**Problem statement:**
Transcribe each line below without altering anything.

**Exercise input:**
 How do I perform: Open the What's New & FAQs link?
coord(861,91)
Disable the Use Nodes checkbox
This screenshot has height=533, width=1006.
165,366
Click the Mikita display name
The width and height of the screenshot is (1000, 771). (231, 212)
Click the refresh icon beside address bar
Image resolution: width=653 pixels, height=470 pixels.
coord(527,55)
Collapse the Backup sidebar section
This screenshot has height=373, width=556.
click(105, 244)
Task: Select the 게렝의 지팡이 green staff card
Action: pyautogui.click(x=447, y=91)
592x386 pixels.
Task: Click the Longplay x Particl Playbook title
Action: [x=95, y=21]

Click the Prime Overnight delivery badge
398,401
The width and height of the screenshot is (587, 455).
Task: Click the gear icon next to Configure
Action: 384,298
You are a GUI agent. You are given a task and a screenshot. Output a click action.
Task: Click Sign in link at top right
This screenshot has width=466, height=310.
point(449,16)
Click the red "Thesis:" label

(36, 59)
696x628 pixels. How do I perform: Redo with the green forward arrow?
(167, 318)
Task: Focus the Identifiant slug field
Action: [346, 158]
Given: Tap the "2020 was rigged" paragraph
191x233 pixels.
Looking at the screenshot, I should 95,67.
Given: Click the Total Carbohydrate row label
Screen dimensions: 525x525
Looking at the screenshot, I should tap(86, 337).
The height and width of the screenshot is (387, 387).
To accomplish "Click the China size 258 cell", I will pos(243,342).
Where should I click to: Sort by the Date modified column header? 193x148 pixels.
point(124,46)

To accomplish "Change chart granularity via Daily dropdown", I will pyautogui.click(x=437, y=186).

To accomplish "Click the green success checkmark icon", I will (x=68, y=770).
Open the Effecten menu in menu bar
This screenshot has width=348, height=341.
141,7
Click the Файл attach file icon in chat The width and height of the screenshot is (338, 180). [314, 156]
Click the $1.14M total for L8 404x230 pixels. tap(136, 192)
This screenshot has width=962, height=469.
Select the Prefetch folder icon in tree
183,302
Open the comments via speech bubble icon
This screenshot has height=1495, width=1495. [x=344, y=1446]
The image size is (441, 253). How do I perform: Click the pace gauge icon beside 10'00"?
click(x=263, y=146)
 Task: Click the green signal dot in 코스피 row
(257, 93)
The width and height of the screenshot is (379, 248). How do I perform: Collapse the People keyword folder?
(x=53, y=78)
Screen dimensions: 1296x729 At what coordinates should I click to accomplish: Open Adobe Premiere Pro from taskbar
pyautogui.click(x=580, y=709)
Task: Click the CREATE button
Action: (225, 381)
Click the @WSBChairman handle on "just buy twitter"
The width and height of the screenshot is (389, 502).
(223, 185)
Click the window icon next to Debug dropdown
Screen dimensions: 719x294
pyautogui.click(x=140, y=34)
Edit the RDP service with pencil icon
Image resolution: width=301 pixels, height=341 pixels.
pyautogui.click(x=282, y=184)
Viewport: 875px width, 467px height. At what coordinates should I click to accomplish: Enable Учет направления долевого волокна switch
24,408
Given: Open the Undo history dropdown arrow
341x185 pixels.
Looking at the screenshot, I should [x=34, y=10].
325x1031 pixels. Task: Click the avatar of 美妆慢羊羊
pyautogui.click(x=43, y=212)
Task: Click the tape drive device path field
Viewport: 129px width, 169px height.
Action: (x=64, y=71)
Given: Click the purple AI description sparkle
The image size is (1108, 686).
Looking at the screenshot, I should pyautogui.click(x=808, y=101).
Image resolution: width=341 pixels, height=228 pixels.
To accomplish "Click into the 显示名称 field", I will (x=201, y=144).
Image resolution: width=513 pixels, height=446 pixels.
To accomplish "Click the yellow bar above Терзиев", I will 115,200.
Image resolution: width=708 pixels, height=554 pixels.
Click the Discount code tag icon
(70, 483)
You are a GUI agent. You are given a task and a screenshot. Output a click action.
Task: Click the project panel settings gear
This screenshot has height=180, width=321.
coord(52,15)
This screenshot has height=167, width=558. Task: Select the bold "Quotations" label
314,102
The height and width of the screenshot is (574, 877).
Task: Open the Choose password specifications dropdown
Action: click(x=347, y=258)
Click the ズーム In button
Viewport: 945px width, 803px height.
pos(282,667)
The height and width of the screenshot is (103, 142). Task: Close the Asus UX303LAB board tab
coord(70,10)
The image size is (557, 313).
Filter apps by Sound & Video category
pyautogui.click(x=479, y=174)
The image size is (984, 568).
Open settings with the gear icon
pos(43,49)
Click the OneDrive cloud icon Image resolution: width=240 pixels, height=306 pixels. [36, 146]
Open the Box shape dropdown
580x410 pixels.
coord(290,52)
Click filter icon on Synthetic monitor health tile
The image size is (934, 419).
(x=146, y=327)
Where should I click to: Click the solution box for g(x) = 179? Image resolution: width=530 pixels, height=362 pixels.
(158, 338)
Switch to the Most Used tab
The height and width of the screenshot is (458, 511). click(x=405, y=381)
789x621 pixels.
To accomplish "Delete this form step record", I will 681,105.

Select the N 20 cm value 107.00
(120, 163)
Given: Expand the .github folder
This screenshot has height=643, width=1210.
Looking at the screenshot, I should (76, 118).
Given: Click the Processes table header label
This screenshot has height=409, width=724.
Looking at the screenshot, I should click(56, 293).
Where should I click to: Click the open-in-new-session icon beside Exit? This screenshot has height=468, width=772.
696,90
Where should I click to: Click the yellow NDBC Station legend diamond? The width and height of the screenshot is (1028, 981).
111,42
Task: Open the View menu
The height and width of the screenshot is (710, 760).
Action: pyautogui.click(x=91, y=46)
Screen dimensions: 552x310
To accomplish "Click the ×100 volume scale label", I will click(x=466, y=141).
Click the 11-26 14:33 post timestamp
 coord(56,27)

**Task solution:**
 How do I perform: Open the What's New & FAQs link?
coord(861,91)
Disable the Use Nodes checkbox
This screenshot has height=533, width=1006.
165,366
Click the Mikita display name
The width and height of the screenshot is (1000, 771). (231, 212)
Click the refresh icon beside address bar
Image resolution: width=653 pixels, height=470 pixels.
coord(527,55)
Collapse the Backup sidebar section
This screenshot has height=373, width=556.
click(105, 244)
Task: Select the 게렝의 지팡이 green staff card
Action: pyautogui.click(x=447, y=91)
592x386 pixels.
Task: Click the Longplay x Particl Playbook title
Action: [x=95, y=21]

Click the Prime Overnight delivery badge
398,401
The width and height of the screenshot is (587, 455).
Task: Click the gear icon next to Configure
Action: 384,298
You are a GUI agent. You are given a task and a screenshot. Output a click action.
Task: Click Sign in link at top right
This screenshot has width=466, height=310.
point(449,16)
Click the red "Thesis:" label

(36, 59)
696x628 pixels. How do I perform: Redo with the green forward arrow?
(167, 318)
Task: Focus the Identifiant slug field
Action: [346, 158]
Given: Tap the "2020 was rigged" paragraph
191x233 pixels.
Looking at the screenshot, I should 95,67.
Given: Click the Total Carbohydrate row label
Screen dimensions: 525x525
Looking at the screenshot, I should tap(86, 337).
The height and width of the screenshot is (387, 387).
To accomplish "Click the China size 258 cell", I will pos(243,342).
Where should I click to: Sort by the Date modified column header? 193x148 pixels.
point(124,46)

To accomplish "Change chart granularity via Daily dropdown", I will pyautogui.click(x=437, y=186).

To accomplish "Click the green success checkmark icon", I will (x=68, y=770).
Open the Effecten menu in menu bar
This screenshot has width=348, height=341.
141,7
Click the Файл attach file icon in chat The width and height of the screenshot is (338, 180). [314, 156]
Click the $1.14M total for L8 404x230 pixels. tap(136, 192)
This screenshot has width=962, height=469.
Select the Prefetch folder icon in tree
183,302
Open the comments via speech bubble icon
This screenshot has height=1495, width=1495. [x=344, y=1446]
The image size is (441, 253). How do I perform: Click the pace gauge icon beside 10'00"?
click(x=263, y=146)
 Task: Click the green signal dot in 코스피 row
(257, 93)
The width and height of the screenshot is (379, 248). How do I perform: Collapse the People keyword folder?
(x=53, y=78)
Screen dimensions: 1296x729 At what coordinates should I click to accomplish: Open Adobe Premiere Pro from taskbar
pyautogui.click(x=580, y=709)
Task: Click the CREATE button
Action: (225, 381)
Click the @WSBChairman handle on "just buy twitter"
The width and height of the screenshot is (389, 502).
(223, 185)
Click the window icon next to Debug dropdown
Screen dimensions: 719x294
pyautogui.click(x=140, y=34)
Edit the RDP service with pencil icon
Image resolution: width=301 pixels, height=341 pixels.
pyautogui.click(x=282, y=184)
Viewport: 875px width, 467px height. At what coordinates should I click to accomplish: Enable Учет направления долевого волокна switch
24,408
Given: Open the Undo history dropdown arrow
341x185 pixels.
Looking at the screenshot, I should [x=34, y=10].
325x1031 pixels. Task: Click the avatar of 美妆慢羊羊
pyautogui.click(x=43, y=212)
Task: Click the tape drive device path field
Viewport: 129px width, 169px height.
Action: (x=64, y=71)
Given: Click the purple AI description sparkle
The image size is (1108, 686).
Looking at the screenshot, I should pyautogui.click(x=808, y=101).
Image resolution: width=341 pixels, height=228 pixels.
To accomplish "Click into the 显示名称 field", I will (x=201, y=144).
Image resolution: width=513 pixels, height=446 pixels.
To accomplish "Click the yellow bar above Терзиев", I will 115,200.
Image resolution: width=708 pixels, height=554 pixels.
Click the Discount code tag icon
(70, 483)
You are a GUI agent. You are given a task and a screenshot. Output a click action.
Task: Click the project panel settings gear
This screenshot has height=180, width=321.
coord(52,15)
This screenshot has height=167, width=558. Task: Select the bold "Quotations" label
314,102
The height and width of the screenshot is (574, 877).
Task: Open the Choose password specifications dropdown
Action: click(x=347, y=258)
Click the ズーム In button
Viewport: 945px width, 803px height.
pos(282,667)
The height and width of the screenshot is (103, 142). Task: Close the Asus UX303LAB board tab
coord(70,10)
The image size is (557, 313).
Filter apps by Sound & Video category
pyautogui.click(x=479, y=174)
The image size is (984, 568).
Open settings with the gear icon
pos(43,49)
Click the OneDrive cloud icon Image resolution: width=240 pixels, height=306 pixels. [36, 146]
Open the Box shape dropdown
580x410 pixels.
coord(290,52)
Click filter icon on Synthetic monitor health tile
The image size is (934, 419).
(x=146, y=327)
Where should I click to: Click the solution box for g(x) = 179? Image resolution: width=530 pixels, height=362 pixels.
(158, 338)
Switch to the Most Used tab
The height and width of the screenshot is (458, 511). click(x=405, y=381)
789x621 pixels.
To accomplish "Delete this form step record", I will 681,105.

Select the N 20 cm value 107.00
(120, 163)
Given: Expand the .github folder
This screenshot has height=643, width=1210.
Looking at the screenshot, I should (76, 118).
Given: Click the Processes table header label
This screenshot has height=409, width=724.
Looking at the screenshot, I should click(56, 293).
Where should I click to: Click the open-in-new-session icon beside Exit? This screenshot has height=468, width=772.
696,90
Where should I click to: Click the yellow NDBC Station legend diamond? The width and height of the screenshot is (1028, 981).
111,42
Task: Open the View menu
The height and width of the screenshot is (710, 760).
Action: pyautogui.click(x=91, y=46)
Screen dimensions: 552x310
To accomplish "Click the ×100 volume scale label", I will click(x=466, y=141).
Click the 11-26 14:33 post timestamp
 coord(56,27)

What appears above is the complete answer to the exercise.